### Problem to solve
All that should be output is the block of lines below from the line with "Where should I click to: Select the 16" to the line with "Open MKOI vs BLG 03:00 match time", both included, exactly as written.

== == ==

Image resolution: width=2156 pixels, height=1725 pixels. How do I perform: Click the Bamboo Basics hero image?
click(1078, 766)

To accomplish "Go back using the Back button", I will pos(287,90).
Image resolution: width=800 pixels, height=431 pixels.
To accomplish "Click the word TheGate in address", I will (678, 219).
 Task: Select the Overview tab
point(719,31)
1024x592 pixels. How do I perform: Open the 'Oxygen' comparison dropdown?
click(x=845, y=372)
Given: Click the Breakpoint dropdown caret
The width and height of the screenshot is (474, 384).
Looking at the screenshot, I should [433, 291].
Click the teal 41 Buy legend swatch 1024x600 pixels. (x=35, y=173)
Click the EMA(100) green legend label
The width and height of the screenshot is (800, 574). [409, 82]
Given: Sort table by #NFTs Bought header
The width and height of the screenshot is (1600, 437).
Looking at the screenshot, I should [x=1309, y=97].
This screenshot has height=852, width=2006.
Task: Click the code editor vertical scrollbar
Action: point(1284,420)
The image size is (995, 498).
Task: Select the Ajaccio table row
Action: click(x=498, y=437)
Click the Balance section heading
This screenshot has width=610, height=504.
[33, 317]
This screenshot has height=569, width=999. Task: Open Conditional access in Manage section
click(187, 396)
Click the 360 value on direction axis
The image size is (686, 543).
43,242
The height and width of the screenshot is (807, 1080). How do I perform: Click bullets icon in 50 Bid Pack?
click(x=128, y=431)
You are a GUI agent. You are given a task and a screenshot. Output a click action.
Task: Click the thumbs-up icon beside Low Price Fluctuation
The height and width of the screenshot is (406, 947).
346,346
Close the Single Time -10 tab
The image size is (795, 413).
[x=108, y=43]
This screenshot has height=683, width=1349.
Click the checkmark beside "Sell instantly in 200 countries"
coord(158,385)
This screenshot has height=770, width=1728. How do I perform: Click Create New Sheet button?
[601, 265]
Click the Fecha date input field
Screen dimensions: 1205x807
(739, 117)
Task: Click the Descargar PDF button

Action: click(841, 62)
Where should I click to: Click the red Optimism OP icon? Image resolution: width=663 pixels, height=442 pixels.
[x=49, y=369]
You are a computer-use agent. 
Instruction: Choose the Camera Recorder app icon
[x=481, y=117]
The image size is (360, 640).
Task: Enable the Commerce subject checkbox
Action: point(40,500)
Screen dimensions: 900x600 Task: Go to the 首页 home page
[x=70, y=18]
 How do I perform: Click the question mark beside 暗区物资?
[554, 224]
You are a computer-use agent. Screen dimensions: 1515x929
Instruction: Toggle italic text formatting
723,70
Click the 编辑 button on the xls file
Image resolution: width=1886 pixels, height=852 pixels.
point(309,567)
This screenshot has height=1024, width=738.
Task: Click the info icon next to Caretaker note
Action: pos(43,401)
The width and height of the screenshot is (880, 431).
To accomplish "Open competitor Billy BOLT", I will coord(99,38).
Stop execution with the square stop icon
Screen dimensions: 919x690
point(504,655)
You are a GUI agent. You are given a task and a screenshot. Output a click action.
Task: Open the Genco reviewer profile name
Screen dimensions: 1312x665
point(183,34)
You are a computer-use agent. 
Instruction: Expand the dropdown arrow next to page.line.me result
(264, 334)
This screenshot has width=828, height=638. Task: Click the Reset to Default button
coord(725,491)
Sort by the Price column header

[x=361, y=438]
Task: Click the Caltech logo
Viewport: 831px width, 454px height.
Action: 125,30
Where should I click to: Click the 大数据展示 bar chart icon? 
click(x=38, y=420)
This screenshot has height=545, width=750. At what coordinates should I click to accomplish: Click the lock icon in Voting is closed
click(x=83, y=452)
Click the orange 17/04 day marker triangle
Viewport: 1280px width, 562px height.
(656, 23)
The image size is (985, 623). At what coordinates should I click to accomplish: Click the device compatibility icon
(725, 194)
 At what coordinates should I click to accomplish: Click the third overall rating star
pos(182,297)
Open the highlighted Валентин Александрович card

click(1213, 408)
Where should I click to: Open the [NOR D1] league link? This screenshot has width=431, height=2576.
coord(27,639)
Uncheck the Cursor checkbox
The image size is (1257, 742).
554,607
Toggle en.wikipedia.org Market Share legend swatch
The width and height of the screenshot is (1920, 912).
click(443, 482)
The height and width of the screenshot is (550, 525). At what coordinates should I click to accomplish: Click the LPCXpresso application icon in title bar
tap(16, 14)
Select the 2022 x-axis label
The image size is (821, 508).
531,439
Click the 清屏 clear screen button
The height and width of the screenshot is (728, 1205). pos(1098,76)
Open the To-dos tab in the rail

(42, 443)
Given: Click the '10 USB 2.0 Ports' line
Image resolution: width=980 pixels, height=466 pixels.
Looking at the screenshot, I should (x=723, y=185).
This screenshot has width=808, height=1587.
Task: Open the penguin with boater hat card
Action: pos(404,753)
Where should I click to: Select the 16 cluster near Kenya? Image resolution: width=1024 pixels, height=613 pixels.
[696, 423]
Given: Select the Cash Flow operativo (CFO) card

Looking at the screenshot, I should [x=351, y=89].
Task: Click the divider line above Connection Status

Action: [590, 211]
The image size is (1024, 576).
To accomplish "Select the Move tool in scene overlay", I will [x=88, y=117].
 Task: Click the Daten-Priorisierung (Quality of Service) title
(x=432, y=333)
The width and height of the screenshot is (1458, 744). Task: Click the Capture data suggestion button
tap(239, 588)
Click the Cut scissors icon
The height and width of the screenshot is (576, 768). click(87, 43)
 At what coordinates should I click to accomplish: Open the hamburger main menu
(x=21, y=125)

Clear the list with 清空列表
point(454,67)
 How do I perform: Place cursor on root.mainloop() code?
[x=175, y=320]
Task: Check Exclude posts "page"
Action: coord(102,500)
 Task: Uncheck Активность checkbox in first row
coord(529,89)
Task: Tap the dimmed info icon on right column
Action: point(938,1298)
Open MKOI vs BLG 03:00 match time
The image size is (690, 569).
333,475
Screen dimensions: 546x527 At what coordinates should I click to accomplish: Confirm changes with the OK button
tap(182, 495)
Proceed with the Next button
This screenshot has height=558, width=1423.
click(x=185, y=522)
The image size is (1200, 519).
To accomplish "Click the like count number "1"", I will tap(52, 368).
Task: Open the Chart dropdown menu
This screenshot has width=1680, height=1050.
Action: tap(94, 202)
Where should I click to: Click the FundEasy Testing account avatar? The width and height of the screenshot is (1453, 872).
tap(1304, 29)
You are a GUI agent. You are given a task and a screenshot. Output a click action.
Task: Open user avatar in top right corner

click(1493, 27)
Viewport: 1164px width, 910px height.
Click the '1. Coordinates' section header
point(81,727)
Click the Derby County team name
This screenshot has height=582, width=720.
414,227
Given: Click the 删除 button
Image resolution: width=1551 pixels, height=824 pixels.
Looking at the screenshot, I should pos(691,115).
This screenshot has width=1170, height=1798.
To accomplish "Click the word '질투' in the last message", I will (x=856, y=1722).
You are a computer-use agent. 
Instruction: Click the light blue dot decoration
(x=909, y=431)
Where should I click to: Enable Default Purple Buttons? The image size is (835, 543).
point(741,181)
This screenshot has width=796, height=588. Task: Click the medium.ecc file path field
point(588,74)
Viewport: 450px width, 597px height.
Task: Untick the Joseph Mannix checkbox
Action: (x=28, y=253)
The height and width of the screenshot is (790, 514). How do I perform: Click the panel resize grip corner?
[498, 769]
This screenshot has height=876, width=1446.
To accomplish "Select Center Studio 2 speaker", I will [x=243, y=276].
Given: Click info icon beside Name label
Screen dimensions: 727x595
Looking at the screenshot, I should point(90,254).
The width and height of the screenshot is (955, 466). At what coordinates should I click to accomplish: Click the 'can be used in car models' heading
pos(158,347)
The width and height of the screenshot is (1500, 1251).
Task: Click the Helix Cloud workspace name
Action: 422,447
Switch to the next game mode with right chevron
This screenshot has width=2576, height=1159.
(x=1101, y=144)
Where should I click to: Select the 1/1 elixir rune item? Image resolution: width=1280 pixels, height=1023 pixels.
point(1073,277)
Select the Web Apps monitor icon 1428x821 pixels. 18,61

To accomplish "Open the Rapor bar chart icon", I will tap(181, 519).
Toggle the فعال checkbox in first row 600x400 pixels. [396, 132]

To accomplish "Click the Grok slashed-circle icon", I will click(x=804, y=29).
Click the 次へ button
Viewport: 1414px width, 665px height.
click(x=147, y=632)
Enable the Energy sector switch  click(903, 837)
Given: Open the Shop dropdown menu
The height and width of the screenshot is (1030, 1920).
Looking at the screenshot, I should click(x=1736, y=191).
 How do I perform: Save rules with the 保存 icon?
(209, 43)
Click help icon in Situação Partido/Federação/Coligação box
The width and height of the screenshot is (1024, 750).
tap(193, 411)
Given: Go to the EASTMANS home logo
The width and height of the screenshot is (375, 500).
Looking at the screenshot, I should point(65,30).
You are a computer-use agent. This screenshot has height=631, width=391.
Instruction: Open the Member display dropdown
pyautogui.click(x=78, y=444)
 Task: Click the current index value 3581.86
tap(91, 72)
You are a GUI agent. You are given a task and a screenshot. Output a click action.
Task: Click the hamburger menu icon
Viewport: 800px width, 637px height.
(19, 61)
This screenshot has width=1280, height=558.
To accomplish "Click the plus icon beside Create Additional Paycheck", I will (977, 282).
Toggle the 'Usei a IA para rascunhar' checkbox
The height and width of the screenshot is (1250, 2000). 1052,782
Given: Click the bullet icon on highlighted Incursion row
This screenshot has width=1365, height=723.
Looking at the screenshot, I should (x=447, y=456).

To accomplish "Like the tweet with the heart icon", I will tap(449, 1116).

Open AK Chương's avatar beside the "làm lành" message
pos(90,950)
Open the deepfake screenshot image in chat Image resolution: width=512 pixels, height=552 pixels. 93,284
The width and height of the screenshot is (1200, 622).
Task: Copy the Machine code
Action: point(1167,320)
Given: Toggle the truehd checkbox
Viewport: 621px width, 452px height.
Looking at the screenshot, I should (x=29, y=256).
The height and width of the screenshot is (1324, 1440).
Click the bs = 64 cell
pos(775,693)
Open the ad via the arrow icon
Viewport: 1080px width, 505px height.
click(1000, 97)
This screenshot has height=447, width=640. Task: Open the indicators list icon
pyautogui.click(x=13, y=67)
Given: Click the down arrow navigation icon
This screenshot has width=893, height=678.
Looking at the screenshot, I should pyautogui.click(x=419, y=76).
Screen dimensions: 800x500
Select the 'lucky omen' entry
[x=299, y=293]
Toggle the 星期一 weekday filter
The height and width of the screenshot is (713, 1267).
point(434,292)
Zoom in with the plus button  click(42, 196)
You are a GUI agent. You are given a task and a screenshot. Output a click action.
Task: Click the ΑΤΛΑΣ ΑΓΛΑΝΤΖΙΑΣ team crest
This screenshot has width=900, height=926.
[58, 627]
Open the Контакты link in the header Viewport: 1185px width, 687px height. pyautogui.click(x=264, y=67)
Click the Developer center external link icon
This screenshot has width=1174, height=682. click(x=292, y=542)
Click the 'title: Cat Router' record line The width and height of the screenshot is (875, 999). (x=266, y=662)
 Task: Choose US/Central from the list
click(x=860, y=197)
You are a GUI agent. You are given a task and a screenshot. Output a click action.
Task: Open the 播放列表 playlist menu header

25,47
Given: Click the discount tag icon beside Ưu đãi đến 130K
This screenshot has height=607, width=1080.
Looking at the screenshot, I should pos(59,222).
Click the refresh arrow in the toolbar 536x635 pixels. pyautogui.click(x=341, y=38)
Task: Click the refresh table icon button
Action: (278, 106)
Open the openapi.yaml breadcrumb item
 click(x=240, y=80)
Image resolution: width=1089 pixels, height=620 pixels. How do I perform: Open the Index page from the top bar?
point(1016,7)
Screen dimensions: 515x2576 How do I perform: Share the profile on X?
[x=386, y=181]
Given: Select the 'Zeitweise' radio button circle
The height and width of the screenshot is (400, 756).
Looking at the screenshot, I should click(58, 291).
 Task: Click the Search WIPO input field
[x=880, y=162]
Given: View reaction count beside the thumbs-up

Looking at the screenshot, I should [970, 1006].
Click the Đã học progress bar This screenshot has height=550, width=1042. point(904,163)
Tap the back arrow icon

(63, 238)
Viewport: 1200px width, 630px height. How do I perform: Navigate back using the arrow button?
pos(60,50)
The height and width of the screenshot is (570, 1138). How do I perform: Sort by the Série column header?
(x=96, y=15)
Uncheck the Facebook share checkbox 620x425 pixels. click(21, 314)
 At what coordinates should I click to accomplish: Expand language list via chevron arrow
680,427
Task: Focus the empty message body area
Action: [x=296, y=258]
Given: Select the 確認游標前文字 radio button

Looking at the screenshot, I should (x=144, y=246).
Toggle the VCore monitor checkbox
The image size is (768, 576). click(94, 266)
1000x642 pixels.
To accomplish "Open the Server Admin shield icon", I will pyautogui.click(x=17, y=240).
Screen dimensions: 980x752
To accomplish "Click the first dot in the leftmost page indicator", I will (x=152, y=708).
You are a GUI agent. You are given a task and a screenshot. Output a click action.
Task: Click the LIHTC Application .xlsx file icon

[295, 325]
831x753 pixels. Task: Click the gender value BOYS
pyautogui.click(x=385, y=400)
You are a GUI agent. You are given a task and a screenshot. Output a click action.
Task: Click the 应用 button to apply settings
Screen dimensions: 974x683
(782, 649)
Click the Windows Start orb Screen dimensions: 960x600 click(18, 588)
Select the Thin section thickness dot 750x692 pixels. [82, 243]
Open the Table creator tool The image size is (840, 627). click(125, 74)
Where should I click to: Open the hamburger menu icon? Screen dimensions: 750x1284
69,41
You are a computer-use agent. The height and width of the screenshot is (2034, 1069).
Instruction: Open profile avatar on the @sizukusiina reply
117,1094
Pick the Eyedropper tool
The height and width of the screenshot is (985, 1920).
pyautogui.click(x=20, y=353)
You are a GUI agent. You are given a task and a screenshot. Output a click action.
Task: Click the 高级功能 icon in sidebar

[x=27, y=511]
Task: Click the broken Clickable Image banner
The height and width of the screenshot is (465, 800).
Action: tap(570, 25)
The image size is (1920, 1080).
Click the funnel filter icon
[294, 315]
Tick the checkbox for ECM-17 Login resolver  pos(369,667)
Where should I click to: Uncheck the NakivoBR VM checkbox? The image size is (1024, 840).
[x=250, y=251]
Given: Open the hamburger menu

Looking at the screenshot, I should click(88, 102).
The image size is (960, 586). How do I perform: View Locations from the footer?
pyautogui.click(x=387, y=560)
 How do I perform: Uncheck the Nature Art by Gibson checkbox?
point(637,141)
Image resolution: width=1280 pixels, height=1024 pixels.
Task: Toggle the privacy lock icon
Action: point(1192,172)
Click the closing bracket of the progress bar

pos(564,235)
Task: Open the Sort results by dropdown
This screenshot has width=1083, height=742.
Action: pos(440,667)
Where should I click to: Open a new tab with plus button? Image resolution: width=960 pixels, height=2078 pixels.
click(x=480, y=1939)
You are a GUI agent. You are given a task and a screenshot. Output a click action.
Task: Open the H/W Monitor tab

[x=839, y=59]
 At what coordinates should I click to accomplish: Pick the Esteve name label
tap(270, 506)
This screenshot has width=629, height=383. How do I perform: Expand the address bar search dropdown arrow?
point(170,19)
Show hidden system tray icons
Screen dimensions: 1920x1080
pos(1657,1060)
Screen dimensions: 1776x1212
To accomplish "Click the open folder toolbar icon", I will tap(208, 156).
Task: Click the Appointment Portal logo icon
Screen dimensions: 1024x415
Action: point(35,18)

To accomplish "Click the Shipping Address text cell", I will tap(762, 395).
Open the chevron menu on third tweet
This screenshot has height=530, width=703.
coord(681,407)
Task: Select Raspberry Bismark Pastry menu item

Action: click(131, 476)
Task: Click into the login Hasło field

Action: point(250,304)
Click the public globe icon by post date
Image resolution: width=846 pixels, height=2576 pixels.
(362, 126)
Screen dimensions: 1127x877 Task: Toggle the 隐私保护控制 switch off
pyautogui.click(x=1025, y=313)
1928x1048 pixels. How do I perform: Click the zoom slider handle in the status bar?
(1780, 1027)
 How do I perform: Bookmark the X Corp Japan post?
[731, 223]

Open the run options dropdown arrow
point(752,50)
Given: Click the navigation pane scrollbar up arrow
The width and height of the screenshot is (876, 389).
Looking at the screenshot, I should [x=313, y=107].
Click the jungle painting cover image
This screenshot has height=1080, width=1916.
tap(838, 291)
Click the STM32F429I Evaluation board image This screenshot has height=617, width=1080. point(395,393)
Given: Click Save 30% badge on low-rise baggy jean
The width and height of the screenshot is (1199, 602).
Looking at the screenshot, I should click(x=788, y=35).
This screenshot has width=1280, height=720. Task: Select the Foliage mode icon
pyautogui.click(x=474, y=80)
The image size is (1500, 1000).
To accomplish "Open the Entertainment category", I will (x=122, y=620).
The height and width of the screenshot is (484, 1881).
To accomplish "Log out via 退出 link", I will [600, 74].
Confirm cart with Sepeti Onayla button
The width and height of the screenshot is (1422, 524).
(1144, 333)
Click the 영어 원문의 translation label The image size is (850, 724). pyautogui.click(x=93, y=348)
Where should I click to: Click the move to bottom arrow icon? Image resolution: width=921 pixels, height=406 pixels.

== == ==

### Answer to the problem
Where should I click to: Select the 16 cluster near Kenya? Image resolution: width=1024 pixels, height=613 pixels.
[696, 423]
Given: Select the Cash Flow operativo (CFO) card

Looking at the screenshot, I should [x=351, y=89].
Task: Click the divider line above Connection Status

Action: [590, 211]
The image size is (1024, 576).
To accomplish "Select the Move tool in scene overlay", I will [x=88, y=117].
 Task: Click the Daten-Priorisierung (Quality of Service) title
(x=432, y=333)
The width and height of the screenshot is (1458, 744). Task: Click the Capture data suggestion button
tap(239, 588)
Click the Cut scissors icon
The height and width of the screenshot is (576, 768). click(87, 43)
 At what coordinates should I click to accomplish: Open the hamburger main menu
(x=21, y=125)

Clear the list with 清空列表
point(454,67)
 How do I perform: Place cursor on root.mainloop() code?
[x=175, y=320]
Task: Check Exclude posts "page"
Action: coord(102,500)
 Task: Uncheck Активность checkbox in first row
coord(529,89)
Task: Tap the dimmed info icon on right column
Action: point(938,1298)
Open MKOI vs BLG 03:00 match time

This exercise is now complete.